# Given text

■ ■ ■ ■

Personal information
- Full name: Adam Lasse Björn Hellgren
- Born: 21 November 1990 (age 35) Västerås, Sweden
- Height: 6 ft 0 in (1.83 m)
- Sporting nationality: Sweden
- Residence: Västerås, Sweden
- Partner: Lovisa Bergsjö

Career
- College: Florida State University
- Turned professional: 2013
- Current tours: LIV Golf Asian Tour
- Former tours: Challenge Tour Nordic Golf League Swedish Golf Tour
- Professional wins: 8

Number of wins by tour
- Asian Tour: 1
- Other: 7

Achievements and awards
- Skandia Tour Order of Merit winner: 2010
- Swedish Golf Tour Order of Merit winner: 2015
- PGA of Sweden Future Fund Award: 2015

= Björn Hellgren =

Swedish professional golfer (born 1990)

Adam Lasse Björn Hellgren (born 21 November 1990) is a Swedish professional golfer who plays on the Asian Tour and LIV Golf League. He won the 2025 Saudi Open.

==Early life and amateur career==
Hellgren was born in 1990 in Västerås. He played ice hockey on one of Sweden's premier teams until he was 15 years old, when he focused on golf.

Hellgren won the 2010 Order of Merit on the Skandia Tour, a Swedish under-21 circuit, after recording two victories, two runner-up finishes, and five other top-10s. He finished in second place after Jacob Glennemo at the Qualifying School for the 2011 Nordea Tour. He was runner-up behind Oscar Lengdén at the Swedish Junior Strokeplay Championship in 2011.

Hellgren accepted a golf scholarship to Florida State University and played golf with the Florida State Seminoles men's golf team 2011–2013 alongside Brooks Koepka and Daniel Berger.

■ ■ ■ ■

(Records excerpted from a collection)
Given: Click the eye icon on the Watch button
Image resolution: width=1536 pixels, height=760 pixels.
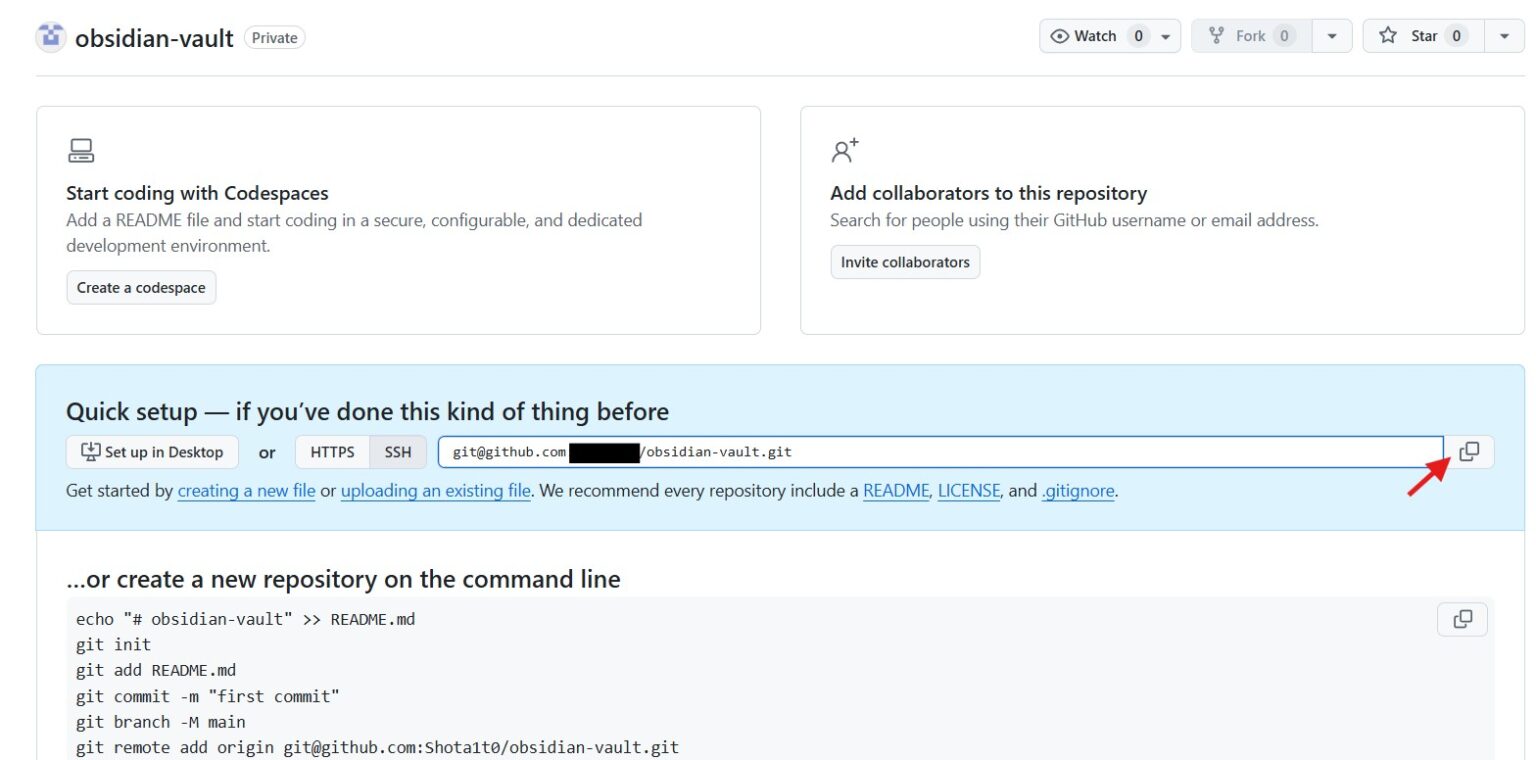Looking at the screenshot, I should click(1061, 35).
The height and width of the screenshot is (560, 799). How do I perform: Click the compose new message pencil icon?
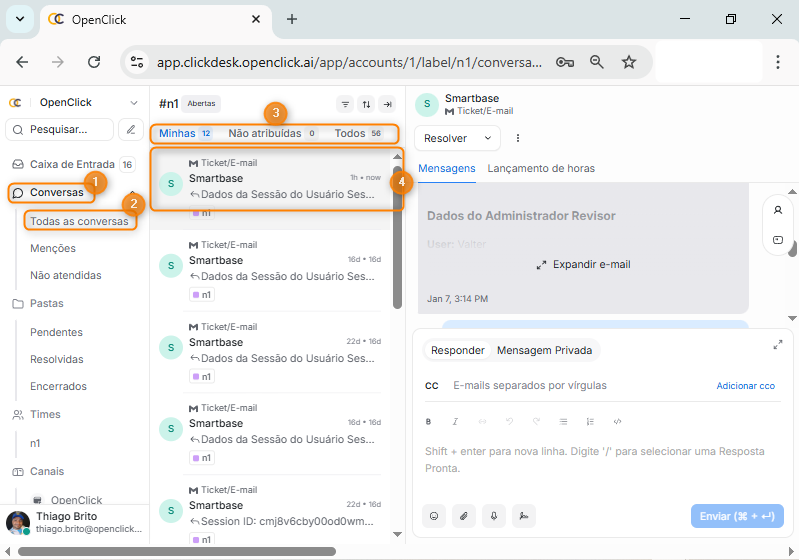pos(130,129)
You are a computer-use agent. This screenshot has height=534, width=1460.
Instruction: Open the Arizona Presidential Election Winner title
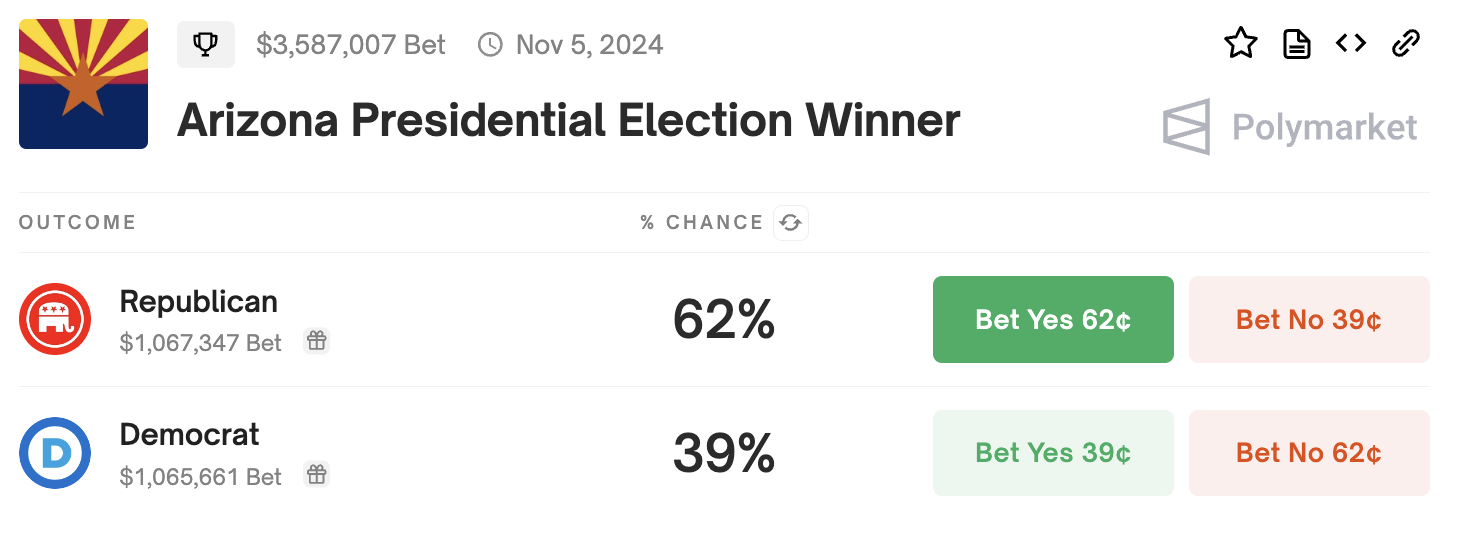[568, 121]
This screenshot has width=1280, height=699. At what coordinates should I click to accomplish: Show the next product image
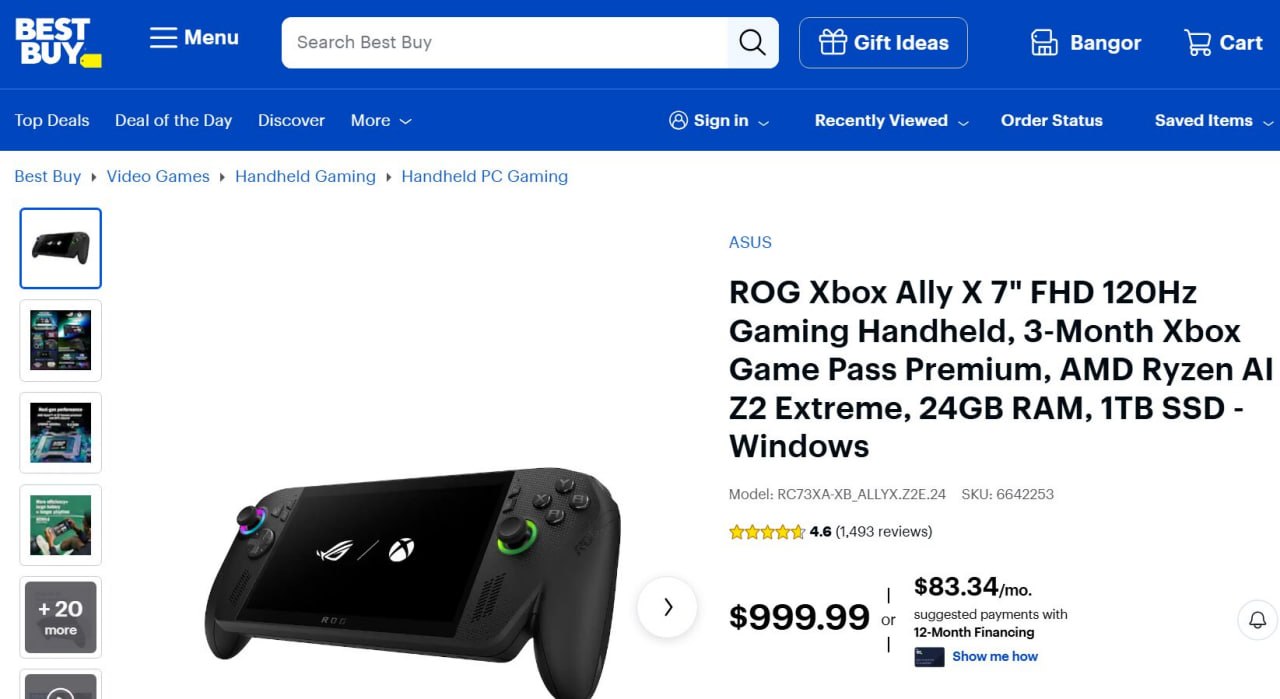pos(666,607)
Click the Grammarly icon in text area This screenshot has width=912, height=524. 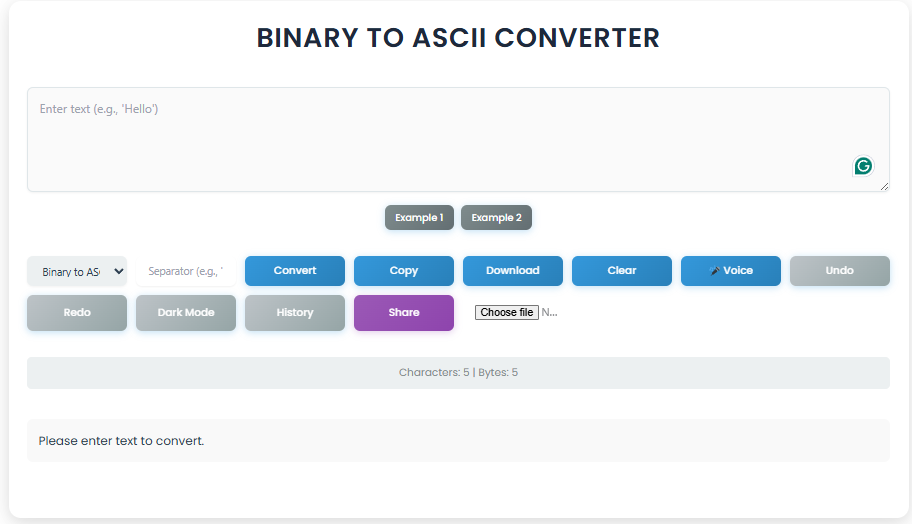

■ ■ ■ ■

# What to produce
Continue the Björn Hellgren biography from its final sentence about his Florida State years.

# The answer
==Professional career==
Hellgren left college after two years and turned professional in 2013, after the European Amateur Championship in August. He joined the Nordea Tour and won the first tournament he started in as a professional, the Landeryd Masters. In April 2014, he won the Black Mountain Invitational in Thailand and joined the Nordic Golf League (NGL).

In 2015, he successfully defended his title at the Black Mountain Invitational and made his first cut on the European Tour at the 2015 Nordea Masters in Stockholm, Sweden. During the 2015 Swedish Matchplay Championship, he was hit by an errant tee-shot from Jesper Kennegård, was knocked to the ground, and required medical attention. He got up, dusted himself off, and won the match, won the tournament, and topped the 2015 Swedish Golf Tour Order of Merit.

===Challenge Tour===
In 2016, he won the Swedish Golf Tour's Winter Series opener, the Lumine Lakes Open in Spain. At the European Tour's Nordea Masters in June, he finished tied 4th, along with Henrik Stenson, for the biggest paycheck of his career. As a result, he played the rest of the season on the Challenge Tour, where his best finish was a solo 6th place at the Vierumäki Finnish Challenge. On the 2017 Challenge Tour, his best finish was a T10 at the Volopa Irish Challenge. In 2018, he failed to make an impact, and was back on the NGL for the 2019 season.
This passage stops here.